Business / Economy

Fiscal income growth slows in Jan-Feb

By Zheng Yangpeng (China Daily) Updated: 2015-03-17 07:35

Economic slowdown crimps tax collections, key sources of funds for governments

Fiscal revenue growth decelerated at a quicker-than-expected pace during the first two months of this year, adding to China's economic woes.

Fiscal revenue rose 3.2 percent to 2.57 trillion yuan ($407.94 billion) in the first two months of the year, data released by the Ministry of Finance showed on Monday. Income at the central government level dropped by 1.7 percent.

Starting this year, China converted 11 funds, previously managed as "special-purpose governmental funds", to the general budget. Excluding the increase in income items, the actual fiscal revenue rose just 1.7 percent.

The fiscal revenue growth rate this year is far less than the 8.6 percent gain in fiscal income seen in 2014, which was already the slowest growth rate since 1994. The sharp decline in revenue growth has cast a dimmer outlook on the economy and put the government's ability to achieve an "around 7 percent" annual GDP growth in doubt.

The fall in government revenue growth coincided with other key economic data released last week, when industrial production slowed to 6.8 percent year-on-year in January and February, down from 7.9 percent in December. Fixed-asset investment fell to 13.9 percent while retail sales growth slowed to 10.7 percent. Electricity consumption in February dipped by 6.3 percent.

A major contributor to the slowdown is the downturn in the property market and related investment, which is also reflected in the tax data. Deed tax collected from property sales slumped 12.5 percent from a year ago, while land appreciation tax declined by 8.7 percent. Both the taxes are local government's major revenue sources.

What is worse, land sale revenue, a critical source of funding for local governments, posted a whopping 36.2 percent contraction-compared with a 3.2 percent growth last year.

Unlike Western countries, indirect tax, or taxes levied at the production sector, accounts for nearly two-thirds of tax revenue in China. This makes the rise and fall in revenue susceptible to industrial economy, particularly the producer price index. The PPI, a key gauge for factory-gate prices, has declined for 37 consecutive months.

"The sharp deceleration in fiscal revenue also reveals the growing deflationary risks," said a report by investment bank China International Capital Corp. The CICC said in its report that normally the revenue growth is a proximate of the nominal GDP. The decoupling could mean GDP deflator-a broad measure of inflation-probably declined: which means China is not on the verge of deflation, but in actual deflation.

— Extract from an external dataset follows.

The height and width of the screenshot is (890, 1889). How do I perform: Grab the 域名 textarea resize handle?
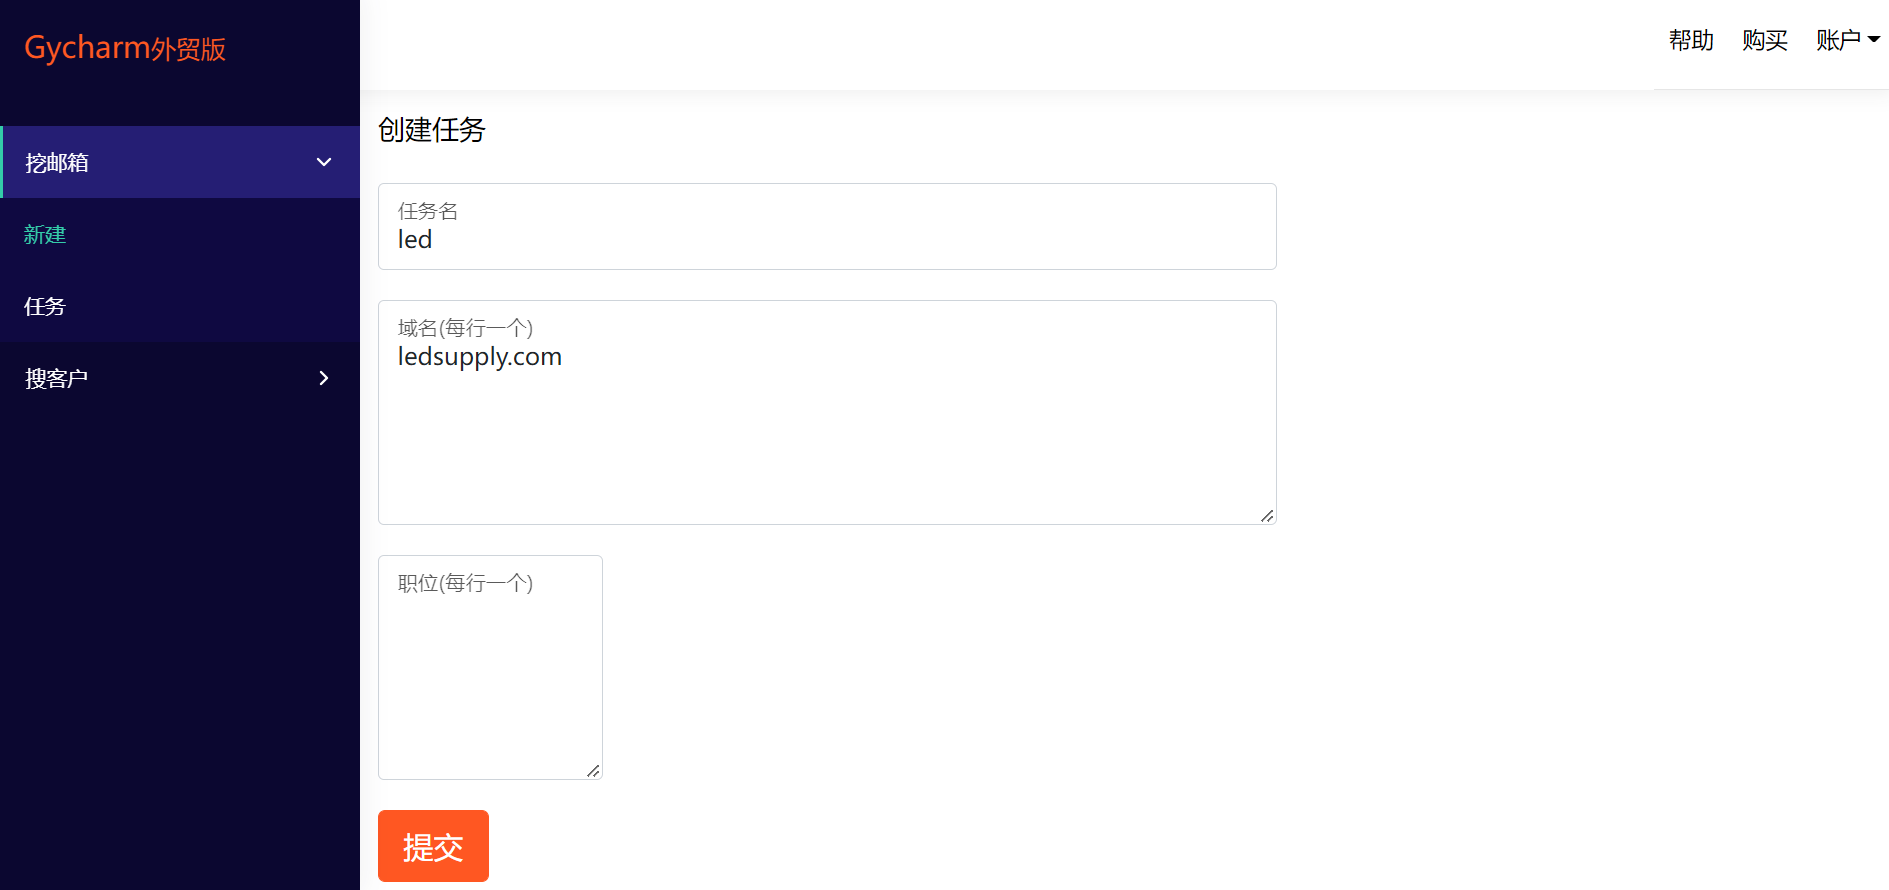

Despite the deceleration in income, economists noted that expenditure growth accelerated, in an apparent attempt to counter the slowdown. Expenditure in the first two months grew 9.5 percent, faster than the 8.2 percent expansion last year. In particular, spending on transportation jumped a whopping 52.5 percent.

The foundering economy prompted a range of institutions to expect further monetary easing. China Securities Co Ltd even expects a reserve requirement ratio cut as early as this week.